[Target pointing data]
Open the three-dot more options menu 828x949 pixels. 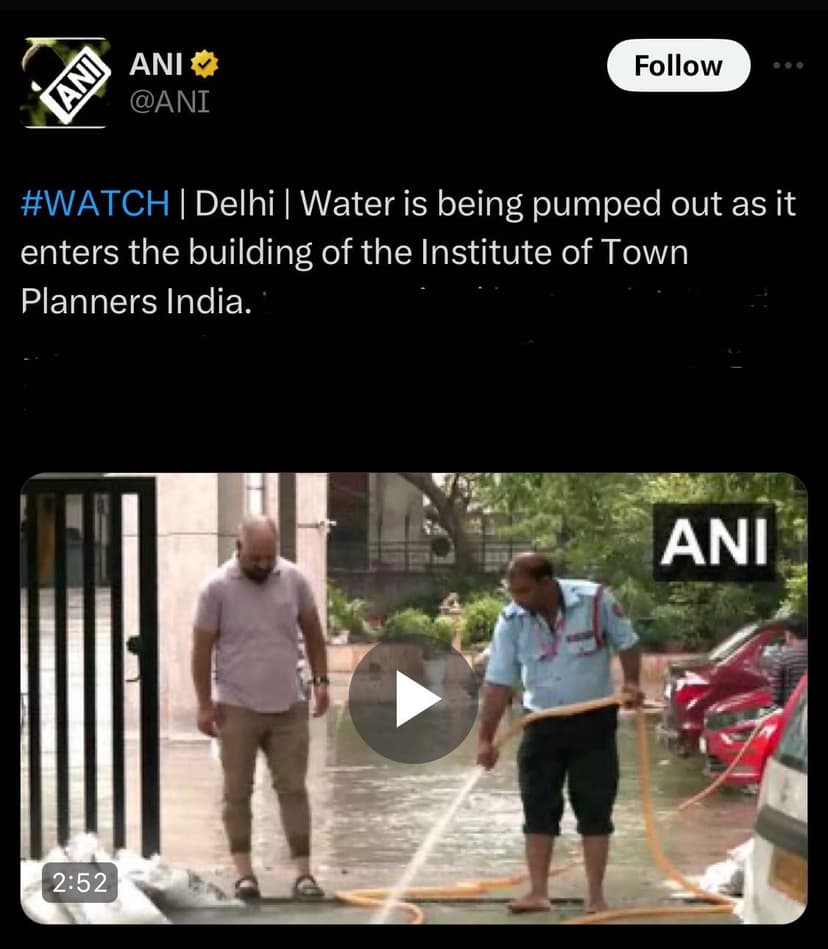coord(788,65)

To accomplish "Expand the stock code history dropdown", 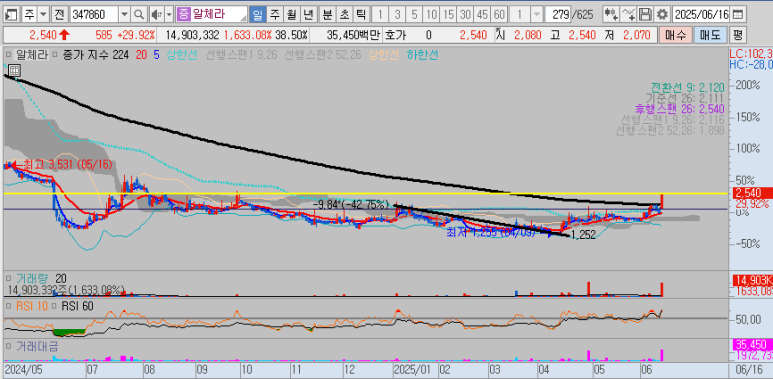I will (x=125, y=14).
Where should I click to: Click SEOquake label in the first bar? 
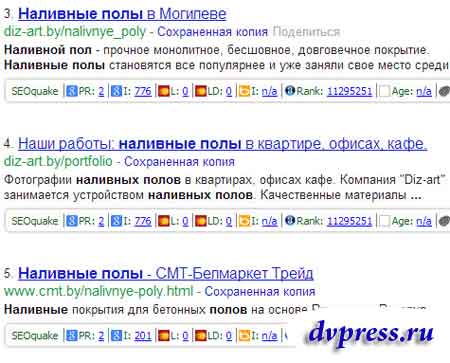click(35, 91)
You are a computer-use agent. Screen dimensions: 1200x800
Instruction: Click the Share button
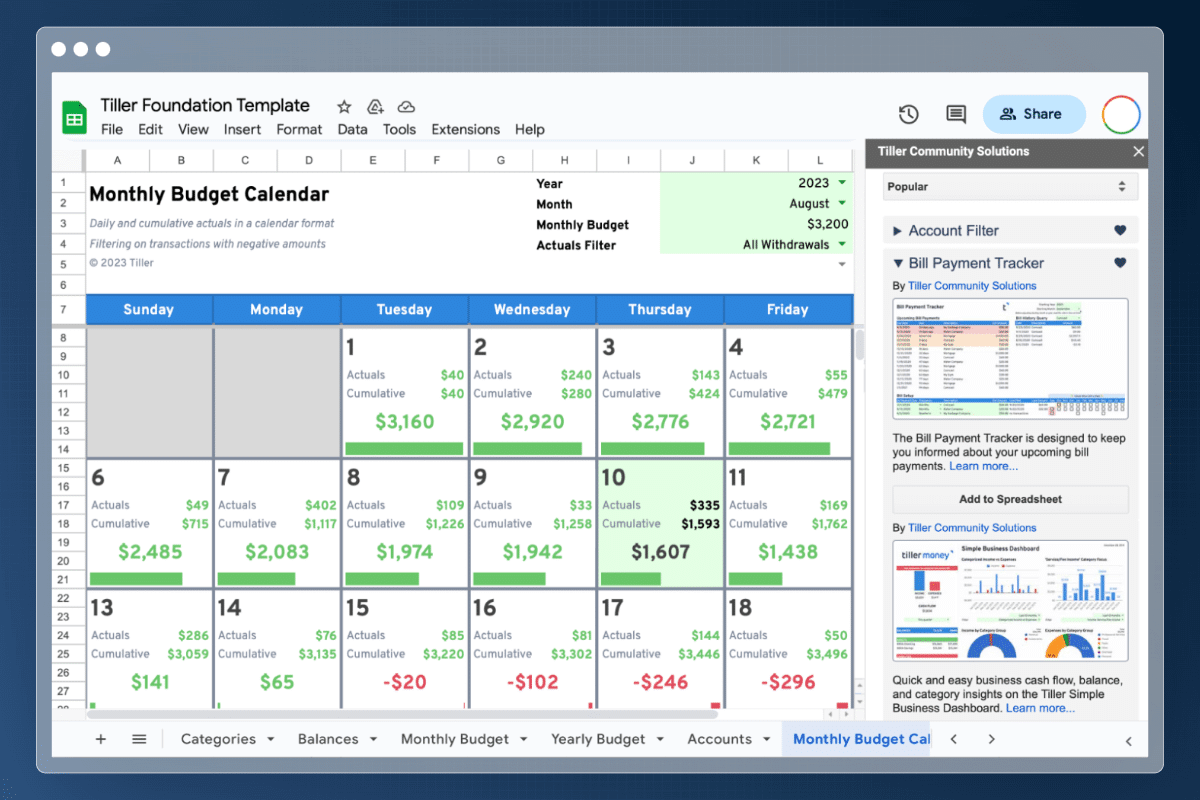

WRITTEN INSTRUCTION:
Can you present the records as a numbered list, beginning at the line that contains "Where should I" and running through the end of the records? Leave out blank lines and pictures.

OUTPUT OF THE EXERCISE:
1. Where should I click to: Click SEOquake label in the first bar? 
2. click(35, 91)
3. You are a computer-use agent. Screen dimensions: 1200x800
4. Instruction: Click the Share button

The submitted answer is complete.